* _Work instruction_
Write out each line of the entries exactly, starting at the first and finishing with the line that contains "静岡県 (115, 2139)".

* _Supplied records_
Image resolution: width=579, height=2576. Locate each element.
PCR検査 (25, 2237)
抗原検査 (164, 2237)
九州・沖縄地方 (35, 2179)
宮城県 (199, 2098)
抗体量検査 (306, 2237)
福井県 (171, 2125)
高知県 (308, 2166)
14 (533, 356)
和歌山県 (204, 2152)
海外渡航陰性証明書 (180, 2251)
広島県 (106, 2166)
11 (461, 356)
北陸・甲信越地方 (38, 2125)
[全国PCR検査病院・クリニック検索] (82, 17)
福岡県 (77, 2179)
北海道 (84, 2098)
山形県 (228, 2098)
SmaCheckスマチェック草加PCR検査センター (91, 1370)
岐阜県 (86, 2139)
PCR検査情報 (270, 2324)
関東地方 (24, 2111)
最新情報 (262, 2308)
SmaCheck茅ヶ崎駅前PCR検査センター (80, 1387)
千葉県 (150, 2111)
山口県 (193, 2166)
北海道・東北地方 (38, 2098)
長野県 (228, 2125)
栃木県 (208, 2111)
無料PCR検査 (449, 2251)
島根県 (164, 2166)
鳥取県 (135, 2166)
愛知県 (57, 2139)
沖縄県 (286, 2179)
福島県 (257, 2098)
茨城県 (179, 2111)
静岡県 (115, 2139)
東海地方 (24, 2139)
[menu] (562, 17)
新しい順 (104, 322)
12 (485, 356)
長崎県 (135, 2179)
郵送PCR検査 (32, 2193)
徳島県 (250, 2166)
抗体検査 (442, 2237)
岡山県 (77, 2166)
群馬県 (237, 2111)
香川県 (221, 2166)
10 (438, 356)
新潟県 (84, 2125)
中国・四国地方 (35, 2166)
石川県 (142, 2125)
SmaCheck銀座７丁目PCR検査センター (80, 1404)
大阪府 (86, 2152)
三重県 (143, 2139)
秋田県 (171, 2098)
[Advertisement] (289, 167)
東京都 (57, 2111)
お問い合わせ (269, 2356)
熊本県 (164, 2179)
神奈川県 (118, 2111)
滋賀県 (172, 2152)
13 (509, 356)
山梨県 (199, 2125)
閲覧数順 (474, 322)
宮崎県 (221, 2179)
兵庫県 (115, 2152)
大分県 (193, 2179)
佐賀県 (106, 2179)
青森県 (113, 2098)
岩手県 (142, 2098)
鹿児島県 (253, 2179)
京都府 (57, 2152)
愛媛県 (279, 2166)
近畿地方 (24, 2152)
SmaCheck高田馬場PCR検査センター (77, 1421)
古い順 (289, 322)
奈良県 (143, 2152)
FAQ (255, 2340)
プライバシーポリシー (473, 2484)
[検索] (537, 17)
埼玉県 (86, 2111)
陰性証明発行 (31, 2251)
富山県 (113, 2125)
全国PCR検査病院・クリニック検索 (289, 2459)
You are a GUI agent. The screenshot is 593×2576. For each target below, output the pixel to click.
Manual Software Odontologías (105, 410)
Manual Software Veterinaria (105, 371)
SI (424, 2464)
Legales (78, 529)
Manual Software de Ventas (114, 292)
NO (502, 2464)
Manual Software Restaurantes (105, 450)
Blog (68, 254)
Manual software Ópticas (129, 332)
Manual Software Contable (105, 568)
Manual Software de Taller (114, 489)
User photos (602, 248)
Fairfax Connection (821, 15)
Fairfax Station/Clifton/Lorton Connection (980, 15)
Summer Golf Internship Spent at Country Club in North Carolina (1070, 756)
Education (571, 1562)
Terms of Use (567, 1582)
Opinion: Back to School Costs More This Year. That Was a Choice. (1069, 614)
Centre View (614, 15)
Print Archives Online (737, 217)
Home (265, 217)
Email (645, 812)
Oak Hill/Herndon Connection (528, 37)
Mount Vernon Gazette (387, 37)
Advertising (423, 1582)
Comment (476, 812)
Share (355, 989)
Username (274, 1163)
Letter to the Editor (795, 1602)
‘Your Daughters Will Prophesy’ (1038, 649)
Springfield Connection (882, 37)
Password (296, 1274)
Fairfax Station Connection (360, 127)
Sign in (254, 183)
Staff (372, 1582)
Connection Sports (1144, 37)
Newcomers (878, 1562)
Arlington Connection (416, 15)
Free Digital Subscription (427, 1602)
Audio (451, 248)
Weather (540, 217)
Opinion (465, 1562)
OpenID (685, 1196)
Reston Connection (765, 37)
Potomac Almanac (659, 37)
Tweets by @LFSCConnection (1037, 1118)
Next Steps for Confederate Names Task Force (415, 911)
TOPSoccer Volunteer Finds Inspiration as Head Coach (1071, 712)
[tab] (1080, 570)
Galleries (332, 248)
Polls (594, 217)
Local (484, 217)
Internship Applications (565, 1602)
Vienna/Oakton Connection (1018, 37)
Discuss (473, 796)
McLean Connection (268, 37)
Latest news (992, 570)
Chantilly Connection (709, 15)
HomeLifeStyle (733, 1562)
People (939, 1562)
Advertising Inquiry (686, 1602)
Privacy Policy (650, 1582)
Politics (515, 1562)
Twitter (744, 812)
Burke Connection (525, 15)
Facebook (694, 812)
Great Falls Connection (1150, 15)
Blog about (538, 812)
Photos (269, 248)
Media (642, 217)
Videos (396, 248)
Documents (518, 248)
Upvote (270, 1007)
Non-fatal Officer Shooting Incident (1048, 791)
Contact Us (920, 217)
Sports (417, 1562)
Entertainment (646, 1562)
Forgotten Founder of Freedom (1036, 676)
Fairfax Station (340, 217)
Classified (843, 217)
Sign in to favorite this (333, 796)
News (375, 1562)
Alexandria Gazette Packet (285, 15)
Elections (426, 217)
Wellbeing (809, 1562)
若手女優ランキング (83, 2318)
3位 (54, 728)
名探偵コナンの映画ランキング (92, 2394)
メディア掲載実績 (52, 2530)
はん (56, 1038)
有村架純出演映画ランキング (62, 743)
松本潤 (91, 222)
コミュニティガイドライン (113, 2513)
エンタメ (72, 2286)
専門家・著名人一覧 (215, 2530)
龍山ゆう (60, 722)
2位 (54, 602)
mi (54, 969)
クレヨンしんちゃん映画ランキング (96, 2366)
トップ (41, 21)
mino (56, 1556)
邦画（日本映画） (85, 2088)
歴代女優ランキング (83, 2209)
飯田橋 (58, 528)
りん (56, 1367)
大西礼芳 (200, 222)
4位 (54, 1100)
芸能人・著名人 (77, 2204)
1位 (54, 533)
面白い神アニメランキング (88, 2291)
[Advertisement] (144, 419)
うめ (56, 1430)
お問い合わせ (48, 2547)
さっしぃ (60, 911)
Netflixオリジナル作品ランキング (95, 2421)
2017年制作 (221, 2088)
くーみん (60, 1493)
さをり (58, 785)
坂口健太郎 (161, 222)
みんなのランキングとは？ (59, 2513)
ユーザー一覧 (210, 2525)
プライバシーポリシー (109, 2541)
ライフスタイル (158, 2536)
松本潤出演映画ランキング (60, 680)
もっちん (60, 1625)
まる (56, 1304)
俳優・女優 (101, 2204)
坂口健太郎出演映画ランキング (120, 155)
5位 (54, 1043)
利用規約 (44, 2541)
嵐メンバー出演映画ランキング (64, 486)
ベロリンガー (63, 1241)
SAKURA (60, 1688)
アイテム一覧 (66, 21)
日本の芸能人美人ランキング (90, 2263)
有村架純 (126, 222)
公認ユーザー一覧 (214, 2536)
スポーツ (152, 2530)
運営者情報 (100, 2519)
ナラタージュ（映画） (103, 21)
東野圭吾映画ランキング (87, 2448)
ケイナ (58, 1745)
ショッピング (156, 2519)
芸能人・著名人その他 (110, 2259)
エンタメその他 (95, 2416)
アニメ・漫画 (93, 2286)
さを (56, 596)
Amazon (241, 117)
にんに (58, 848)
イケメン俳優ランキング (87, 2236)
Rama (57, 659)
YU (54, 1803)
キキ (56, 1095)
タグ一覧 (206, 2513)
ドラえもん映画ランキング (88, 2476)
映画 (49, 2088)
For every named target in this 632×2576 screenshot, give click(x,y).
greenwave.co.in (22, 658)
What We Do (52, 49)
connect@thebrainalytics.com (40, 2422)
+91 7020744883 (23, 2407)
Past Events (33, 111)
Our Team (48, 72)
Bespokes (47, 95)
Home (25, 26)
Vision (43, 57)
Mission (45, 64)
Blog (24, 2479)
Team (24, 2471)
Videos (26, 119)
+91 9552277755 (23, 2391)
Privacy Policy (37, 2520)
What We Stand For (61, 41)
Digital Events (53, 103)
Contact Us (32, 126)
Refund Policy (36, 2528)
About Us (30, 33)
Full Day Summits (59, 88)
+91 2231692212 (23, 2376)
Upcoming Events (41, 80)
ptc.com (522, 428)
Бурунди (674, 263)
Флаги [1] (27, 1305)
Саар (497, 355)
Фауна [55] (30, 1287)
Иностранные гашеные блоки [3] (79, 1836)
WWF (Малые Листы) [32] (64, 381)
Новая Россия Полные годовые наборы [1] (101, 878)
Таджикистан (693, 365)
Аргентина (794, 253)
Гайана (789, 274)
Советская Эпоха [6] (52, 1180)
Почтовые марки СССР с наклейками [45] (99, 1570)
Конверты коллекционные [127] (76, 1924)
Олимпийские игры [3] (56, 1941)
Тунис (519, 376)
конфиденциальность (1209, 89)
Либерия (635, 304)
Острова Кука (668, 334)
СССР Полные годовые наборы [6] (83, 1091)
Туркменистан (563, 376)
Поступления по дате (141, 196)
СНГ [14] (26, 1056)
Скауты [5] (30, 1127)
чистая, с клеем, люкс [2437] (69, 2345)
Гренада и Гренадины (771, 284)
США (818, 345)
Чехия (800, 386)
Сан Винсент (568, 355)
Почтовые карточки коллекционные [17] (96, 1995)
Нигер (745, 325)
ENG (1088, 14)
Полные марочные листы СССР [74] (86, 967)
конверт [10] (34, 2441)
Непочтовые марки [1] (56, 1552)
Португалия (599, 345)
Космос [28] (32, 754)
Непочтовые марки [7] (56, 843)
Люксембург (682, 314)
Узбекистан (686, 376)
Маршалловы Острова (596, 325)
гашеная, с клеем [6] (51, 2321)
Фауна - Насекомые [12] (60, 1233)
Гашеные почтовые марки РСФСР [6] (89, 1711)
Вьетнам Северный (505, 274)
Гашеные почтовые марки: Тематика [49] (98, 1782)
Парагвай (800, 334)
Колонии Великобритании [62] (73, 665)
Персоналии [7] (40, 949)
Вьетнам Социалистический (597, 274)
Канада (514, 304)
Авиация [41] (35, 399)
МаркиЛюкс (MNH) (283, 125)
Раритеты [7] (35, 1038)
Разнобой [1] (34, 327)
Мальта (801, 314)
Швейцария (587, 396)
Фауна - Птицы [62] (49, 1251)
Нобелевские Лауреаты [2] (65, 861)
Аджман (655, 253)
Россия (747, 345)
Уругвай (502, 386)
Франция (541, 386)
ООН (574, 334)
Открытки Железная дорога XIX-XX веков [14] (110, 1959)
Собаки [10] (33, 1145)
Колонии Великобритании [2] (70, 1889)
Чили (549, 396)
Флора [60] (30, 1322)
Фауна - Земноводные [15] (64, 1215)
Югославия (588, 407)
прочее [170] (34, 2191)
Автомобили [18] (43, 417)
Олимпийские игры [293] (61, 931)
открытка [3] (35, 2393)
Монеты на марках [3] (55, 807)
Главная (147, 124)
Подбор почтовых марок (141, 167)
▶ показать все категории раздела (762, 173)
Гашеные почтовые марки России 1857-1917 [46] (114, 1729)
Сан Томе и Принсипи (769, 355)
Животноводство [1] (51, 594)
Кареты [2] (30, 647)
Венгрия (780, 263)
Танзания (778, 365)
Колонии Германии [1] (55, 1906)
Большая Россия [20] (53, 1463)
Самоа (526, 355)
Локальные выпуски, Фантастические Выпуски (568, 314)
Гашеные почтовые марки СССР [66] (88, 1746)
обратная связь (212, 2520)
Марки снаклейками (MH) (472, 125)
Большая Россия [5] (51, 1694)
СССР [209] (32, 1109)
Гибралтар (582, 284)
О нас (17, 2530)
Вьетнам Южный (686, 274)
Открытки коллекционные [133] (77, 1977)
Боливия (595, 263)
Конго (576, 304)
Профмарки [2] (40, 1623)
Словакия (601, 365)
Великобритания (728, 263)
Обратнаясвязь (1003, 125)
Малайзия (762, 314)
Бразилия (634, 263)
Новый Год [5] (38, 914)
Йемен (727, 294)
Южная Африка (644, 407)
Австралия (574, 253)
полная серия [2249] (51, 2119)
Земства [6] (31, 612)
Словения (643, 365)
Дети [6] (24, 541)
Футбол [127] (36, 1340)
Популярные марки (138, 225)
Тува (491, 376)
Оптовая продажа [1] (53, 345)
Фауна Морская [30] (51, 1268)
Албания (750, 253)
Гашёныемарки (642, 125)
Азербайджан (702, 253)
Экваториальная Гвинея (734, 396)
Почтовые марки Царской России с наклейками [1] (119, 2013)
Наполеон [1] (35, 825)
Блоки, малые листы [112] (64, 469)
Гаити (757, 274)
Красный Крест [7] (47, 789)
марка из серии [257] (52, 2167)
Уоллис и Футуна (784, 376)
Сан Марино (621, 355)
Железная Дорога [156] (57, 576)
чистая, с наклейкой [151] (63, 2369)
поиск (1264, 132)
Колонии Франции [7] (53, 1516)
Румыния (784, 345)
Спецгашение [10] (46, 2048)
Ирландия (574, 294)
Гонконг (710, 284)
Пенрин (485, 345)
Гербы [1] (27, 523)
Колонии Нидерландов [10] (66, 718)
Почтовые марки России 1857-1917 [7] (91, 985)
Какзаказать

* _Response to this task_
Image resolution: width=579, height=2576. Locate each element.
PCR検査 (25, 2237)
抗原検査 (164, 2237)
九州・沖縄地方 (35, 2179)
宮城県 (199, 2098)
抗体量検査 (306, 2237)
福井県 (171, 2125)
高知県 (308, 2166)
14 (533, 356)
和歌山県 (204, 2152)
海外渡航陰性証明書 (180, 2251)
広島県 (106, 2166)
11 (461, 356)
北陸・甲信越地方 (38, 2125)
[全国PCR検査病院・クリニック検索] (82, 17)
福岡県 (77, 2179)
北海道 (84, 2098)
山形県 (228, 2098)
SmaCheckスマチェック草加PCR検査センター (91, 1370)
岐阜県 (86, 2139)
PCR検査情報 (270, 2324)
関東地方 (24, 2111)
最新情報 (262, 2308)
SmaCheck茅ヶ崎駅前PCR検査センター (80, 1387)
千葉県 (150, 2111)
山口県 (193, 2166)
北海道・東北地方 (38, 2098)
長野県 (228, 2125)
栃木県 (208, 2111)
無料PCR検査 (449, 2251)
島根県 (164, 2166)
鳥取県 (135, 2166)
愛知県 (57, 2139)
沖縄県 (286, 2179)
福島県 (257, 2098)
茨城県 (179, 2111)
静岡県 (115, 2139)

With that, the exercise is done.